Now to my first problem:
I have to move the directories from win2k to samba. So I started the "Total
Commander" and copied one folder to samba ("copy NTFS permissions" was
activated)
On win2k user A had this permissions:
Folder A: user A: traverse folder
Subfolder A: user A: read files
If I copy this from Windows to Samba everything is fine (in 90% of all
cases, sometimes not, but I am not able to reproduce it).
Now I change the permissions to this directory because user B should have
write-access to subfolder A (I use the "Windows Explorer" to set the
permissions in samba):
Permissions should be:
Folder A: user B: traverse folder
Subfolder B: user B: write files
Permissions are:
Folder A: user B: read files
Subfolder B: user B: write files
I can reproduce this problem.

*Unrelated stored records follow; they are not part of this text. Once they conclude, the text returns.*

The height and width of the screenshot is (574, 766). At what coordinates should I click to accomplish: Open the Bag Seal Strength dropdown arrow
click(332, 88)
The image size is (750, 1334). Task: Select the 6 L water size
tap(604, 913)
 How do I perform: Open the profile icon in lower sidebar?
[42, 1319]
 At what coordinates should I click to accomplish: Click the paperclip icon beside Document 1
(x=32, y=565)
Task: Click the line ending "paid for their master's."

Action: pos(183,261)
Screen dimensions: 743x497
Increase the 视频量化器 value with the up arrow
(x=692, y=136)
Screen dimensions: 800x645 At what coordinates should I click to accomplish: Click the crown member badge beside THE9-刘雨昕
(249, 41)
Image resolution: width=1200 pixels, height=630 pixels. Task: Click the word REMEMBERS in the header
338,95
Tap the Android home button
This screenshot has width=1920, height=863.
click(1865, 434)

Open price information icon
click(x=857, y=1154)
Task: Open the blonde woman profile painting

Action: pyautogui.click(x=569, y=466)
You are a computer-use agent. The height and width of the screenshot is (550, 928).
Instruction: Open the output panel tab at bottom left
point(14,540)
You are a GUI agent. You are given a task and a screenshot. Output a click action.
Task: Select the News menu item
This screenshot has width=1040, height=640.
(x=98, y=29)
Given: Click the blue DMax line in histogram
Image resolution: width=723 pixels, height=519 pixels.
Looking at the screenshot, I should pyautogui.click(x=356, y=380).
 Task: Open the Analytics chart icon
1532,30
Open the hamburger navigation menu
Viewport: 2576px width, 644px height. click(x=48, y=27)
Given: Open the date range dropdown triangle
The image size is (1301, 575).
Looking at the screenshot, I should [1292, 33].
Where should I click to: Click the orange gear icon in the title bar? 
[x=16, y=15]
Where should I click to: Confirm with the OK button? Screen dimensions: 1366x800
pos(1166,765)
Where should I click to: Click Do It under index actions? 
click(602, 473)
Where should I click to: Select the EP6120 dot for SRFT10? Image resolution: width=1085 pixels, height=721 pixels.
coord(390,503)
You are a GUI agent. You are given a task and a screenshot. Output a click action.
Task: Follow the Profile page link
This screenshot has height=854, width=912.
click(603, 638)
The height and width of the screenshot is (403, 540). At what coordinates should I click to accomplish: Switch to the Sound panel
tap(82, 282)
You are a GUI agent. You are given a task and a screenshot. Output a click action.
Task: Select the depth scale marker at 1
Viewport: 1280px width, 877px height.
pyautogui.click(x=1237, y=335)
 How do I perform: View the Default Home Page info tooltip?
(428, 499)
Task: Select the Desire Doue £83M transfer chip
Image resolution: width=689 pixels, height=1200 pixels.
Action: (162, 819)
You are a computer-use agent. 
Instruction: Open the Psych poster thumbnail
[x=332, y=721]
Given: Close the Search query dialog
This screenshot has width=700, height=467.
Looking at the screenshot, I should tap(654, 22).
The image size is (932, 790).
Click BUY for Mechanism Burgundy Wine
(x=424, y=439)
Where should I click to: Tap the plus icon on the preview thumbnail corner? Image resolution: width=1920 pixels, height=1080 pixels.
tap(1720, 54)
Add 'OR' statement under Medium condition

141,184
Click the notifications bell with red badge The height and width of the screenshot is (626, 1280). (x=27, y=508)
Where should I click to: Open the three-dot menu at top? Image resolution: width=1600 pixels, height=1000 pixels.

I open the "Properties" of "Folder A" to set
"List folder contents"-permissions on this directory. I change to
"Advanced" to change the permissions in all subfolders and delete the old
permissions - and after this all folders and files are readable. :(
I found this work-arround: first I set the "List folder contents"
-permission and change it to all subfolders. Now I open the "Advanced"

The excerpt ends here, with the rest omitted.